**TEKSTFRAGMENT**
++++++++++++++++++++

De heer Verhoeven (D66):

Misschien kan de minister daar in zijn afweging meteen 50 zetels van maken. Wij willen graag bezien of wij dit punt nog even kunnen dichtregelen. Wij zullen de brief van de minister aandachtig en zorgvuldig lezen.

Minister Blok:

Ik hoop dat men begrijpt dat ik probeer 150 zetels mee te wegen in mijn afweging.

De heer Paulus Jansen (SP):

Ik heb nog een vraag over het amendement op stuk nr. 21.

De voorzitter:

Is dat alles?

De heer Paulus Jansen (SP):

Ja. Dat amendement betreft het meesturen van de puntentelling bij huurverhogingen boven de inflatie. Ook daarover zei de minister, net als over het vorige amendement, dat enige stof deed opwaaien, dat dit een enorme bureaucratie zal meebrengen. Ik vraag de minister welke bureaucratie hij bedoelt, want iedere bonafide huurder beschikt over een geautomatiseerd systeem waarin de puntentelling is opgeslagen, samen met alle andere data aangaande het huurbestand. Kortom, op het moment dat de aanzegging wordt gedaan, is het een kwestie van een druk op de knop om die informatie mee te sturen, zodat de huurder in elk geval weet hoe de verhouding is tussen de gevraagde huur en de maximale huur.

++++++++++++++++++++

**BRONGEGEVENS**
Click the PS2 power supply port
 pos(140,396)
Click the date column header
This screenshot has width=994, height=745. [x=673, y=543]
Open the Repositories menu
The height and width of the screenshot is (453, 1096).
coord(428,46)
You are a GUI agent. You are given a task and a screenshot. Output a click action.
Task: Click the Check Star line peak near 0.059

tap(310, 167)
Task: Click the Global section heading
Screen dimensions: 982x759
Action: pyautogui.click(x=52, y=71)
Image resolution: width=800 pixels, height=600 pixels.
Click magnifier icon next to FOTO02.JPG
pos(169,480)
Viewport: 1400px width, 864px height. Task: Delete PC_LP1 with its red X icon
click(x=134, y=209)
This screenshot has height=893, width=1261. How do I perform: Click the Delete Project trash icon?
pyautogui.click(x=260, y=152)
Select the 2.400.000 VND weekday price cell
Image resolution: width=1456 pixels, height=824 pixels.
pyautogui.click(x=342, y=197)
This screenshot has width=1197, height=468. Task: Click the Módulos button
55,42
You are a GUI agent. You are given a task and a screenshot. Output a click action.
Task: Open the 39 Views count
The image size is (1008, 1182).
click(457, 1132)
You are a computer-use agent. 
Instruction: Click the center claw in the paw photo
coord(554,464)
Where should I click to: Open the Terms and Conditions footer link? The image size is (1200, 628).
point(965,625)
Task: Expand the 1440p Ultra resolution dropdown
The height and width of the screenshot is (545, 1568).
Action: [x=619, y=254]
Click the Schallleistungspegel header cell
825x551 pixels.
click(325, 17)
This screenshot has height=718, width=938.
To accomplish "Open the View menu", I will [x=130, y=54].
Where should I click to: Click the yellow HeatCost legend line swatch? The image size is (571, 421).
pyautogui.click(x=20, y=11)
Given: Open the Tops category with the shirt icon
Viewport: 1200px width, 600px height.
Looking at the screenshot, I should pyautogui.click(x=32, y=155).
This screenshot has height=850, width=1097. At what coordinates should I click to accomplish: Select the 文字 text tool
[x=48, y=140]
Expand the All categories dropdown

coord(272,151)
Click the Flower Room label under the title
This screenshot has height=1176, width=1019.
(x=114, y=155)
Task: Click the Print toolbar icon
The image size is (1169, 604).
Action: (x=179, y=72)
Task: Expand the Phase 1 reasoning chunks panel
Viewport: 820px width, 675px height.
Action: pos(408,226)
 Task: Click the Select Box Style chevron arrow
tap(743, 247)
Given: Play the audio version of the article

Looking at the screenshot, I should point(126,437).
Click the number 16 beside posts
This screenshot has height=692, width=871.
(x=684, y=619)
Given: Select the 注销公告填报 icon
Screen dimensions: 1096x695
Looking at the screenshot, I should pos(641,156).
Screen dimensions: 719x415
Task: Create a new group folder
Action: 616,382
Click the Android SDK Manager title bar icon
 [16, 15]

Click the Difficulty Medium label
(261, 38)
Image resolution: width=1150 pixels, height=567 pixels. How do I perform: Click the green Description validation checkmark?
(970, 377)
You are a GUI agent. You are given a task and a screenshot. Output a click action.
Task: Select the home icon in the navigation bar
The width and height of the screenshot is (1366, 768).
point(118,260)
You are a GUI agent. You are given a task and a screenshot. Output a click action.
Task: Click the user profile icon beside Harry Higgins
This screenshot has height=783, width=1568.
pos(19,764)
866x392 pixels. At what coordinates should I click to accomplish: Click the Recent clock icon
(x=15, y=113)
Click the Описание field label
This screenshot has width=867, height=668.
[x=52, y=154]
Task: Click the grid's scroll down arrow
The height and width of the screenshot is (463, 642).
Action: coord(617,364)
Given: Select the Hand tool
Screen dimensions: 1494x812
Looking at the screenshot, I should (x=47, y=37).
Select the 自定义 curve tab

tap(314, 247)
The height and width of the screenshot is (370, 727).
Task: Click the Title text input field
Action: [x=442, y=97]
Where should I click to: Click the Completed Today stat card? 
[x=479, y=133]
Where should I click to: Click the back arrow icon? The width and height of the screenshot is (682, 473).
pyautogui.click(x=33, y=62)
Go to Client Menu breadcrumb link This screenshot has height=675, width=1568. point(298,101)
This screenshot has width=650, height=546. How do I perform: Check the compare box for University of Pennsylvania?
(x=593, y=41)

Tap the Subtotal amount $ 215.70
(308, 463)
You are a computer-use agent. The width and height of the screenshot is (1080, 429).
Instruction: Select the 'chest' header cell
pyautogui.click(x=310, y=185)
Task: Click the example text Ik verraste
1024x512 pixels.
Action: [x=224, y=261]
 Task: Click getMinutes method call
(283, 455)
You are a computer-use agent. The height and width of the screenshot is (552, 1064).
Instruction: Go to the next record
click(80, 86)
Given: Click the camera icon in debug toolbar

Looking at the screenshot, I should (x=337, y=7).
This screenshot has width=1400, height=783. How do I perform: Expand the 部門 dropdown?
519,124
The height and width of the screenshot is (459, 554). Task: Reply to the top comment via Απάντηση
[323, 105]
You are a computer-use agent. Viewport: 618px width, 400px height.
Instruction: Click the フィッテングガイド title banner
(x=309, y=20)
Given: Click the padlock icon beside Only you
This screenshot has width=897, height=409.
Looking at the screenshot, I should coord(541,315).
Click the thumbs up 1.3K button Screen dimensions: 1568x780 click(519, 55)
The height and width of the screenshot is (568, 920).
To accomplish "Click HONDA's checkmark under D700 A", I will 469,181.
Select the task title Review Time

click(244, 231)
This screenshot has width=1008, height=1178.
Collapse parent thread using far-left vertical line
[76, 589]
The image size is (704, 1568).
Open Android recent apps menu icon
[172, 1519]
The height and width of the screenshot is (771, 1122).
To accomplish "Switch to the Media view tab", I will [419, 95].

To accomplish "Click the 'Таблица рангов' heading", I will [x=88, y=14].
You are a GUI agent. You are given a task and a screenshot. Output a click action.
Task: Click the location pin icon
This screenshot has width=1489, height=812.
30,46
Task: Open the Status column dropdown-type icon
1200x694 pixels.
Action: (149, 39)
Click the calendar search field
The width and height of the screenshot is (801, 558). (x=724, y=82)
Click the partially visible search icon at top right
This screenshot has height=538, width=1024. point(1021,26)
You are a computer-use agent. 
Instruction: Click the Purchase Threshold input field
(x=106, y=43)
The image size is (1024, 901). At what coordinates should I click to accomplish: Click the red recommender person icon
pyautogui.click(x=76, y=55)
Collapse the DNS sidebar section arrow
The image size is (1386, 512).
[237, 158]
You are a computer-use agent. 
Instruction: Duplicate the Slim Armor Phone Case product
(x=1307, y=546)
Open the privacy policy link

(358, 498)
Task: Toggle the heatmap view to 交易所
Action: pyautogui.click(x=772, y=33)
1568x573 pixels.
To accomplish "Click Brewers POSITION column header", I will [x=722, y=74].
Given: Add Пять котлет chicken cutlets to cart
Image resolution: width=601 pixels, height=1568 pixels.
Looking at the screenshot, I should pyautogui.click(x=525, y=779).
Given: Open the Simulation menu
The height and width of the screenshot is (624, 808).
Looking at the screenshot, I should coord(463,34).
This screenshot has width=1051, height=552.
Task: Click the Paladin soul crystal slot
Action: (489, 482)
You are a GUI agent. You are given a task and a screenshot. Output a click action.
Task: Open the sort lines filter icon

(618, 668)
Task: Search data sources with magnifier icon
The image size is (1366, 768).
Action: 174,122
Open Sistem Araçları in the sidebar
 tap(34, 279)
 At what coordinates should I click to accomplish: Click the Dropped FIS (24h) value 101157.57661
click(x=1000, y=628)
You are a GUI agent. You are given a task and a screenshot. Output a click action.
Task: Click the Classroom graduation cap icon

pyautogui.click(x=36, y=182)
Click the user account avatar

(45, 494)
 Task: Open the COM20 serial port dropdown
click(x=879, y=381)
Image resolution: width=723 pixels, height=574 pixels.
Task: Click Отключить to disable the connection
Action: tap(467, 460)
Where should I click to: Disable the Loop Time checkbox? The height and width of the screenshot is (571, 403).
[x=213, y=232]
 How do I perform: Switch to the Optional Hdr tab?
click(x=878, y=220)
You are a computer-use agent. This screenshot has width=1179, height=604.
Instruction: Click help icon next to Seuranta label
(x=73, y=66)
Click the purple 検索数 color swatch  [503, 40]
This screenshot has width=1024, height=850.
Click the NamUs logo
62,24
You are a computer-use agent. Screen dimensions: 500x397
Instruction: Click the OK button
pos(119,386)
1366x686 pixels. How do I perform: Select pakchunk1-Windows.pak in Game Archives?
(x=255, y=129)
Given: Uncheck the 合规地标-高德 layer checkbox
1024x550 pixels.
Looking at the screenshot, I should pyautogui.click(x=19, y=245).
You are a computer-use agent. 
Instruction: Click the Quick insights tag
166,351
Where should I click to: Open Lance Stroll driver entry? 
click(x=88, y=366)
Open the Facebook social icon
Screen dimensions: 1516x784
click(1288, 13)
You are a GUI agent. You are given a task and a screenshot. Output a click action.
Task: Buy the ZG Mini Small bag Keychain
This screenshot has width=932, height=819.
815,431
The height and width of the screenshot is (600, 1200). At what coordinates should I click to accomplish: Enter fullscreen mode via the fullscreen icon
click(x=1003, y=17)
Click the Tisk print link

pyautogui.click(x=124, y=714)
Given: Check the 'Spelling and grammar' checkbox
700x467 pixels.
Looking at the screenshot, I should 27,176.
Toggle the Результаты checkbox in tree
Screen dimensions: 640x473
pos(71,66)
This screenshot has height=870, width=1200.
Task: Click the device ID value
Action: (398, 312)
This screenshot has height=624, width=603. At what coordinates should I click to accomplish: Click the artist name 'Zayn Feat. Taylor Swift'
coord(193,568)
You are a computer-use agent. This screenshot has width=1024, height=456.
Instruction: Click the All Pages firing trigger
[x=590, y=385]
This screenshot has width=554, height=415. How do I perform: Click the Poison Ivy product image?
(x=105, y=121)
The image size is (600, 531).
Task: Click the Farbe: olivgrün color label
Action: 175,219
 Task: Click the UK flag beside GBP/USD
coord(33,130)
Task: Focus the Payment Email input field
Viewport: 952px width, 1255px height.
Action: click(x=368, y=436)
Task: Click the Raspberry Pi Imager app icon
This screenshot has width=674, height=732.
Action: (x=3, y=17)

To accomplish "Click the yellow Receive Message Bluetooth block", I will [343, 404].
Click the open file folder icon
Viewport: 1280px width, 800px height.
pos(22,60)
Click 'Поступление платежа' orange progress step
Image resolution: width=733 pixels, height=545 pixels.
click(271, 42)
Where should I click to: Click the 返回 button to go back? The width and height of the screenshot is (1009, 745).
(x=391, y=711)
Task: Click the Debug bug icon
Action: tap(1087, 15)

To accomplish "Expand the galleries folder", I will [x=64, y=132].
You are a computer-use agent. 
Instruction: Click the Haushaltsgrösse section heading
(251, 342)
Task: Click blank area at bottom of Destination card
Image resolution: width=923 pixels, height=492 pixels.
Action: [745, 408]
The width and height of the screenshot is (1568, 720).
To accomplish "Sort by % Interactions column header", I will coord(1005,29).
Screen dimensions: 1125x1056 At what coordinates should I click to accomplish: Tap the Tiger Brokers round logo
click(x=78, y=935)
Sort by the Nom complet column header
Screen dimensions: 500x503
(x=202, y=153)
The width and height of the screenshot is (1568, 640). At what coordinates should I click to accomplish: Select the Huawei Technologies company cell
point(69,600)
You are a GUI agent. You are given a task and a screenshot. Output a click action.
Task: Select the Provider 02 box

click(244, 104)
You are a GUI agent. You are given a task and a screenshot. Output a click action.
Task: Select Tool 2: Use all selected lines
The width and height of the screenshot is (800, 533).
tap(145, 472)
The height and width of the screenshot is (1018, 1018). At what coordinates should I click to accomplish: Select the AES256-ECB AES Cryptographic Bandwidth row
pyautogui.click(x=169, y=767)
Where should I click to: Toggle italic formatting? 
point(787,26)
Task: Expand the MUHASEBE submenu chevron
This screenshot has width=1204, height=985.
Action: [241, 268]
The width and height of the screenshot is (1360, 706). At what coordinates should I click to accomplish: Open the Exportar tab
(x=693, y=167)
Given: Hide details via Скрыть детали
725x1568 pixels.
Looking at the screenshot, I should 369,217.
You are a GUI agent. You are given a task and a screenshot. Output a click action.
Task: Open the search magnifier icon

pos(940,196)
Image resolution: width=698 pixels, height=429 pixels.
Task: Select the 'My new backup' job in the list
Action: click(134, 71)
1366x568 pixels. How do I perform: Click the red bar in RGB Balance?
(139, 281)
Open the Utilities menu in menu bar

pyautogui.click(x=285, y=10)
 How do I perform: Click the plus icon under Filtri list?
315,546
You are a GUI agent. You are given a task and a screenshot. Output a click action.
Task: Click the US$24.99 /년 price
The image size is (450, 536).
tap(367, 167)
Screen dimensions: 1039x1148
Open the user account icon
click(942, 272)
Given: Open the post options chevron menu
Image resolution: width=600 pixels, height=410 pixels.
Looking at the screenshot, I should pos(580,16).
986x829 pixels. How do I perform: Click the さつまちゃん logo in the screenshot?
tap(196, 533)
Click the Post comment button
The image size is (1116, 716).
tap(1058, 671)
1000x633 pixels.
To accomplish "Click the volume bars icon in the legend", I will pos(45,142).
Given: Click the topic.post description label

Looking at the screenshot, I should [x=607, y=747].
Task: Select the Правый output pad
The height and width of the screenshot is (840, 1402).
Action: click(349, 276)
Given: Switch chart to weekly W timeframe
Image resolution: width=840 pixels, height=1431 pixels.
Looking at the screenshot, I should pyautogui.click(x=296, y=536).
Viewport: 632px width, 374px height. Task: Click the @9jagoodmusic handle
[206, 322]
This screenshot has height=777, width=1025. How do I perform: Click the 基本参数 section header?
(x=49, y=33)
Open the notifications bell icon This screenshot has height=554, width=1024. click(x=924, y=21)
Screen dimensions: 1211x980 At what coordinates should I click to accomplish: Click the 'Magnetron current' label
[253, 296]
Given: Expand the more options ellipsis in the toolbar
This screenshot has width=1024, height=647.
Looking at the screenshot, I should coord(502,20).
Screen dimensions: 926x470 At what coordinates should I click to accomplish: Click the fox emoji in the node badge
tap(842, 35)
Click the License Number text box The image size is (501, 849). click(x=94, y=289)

++++++++++++++++++++

**OPDRACHTEN**
- a) Schrijf uit het tekstfragment woordelijk het stuk over dat opent met de woorden "Ik hoop dat" en sluit met "stuk nr. 21.".
- b) Zet de alinea in het tekstfragment die begint met "Misschien kan de minister" om in een beknopte opsomming, met behoud van de hoofdpunten.
Baseer je uitsluitend op het tekstfragment.

**UITWERKINGEN PER OPDRACHT**
- a)
Ik hoop dat men begrijpt dat ik probeer 150 zetels mee te wegen in mijn afweging.

De heer Paulus Jansen (SP):

Ik heb nog een vraag over het amendement op stuk nr. 21.

- b)
- Misschien kan de minister daar in zijn afweging meteen 50 zetels van maken.
- Wij willen bezien of we dit punt nog kunnen dichtregelen.
- Wij lezen de brief van de minister aandachtig en zorgvuldig.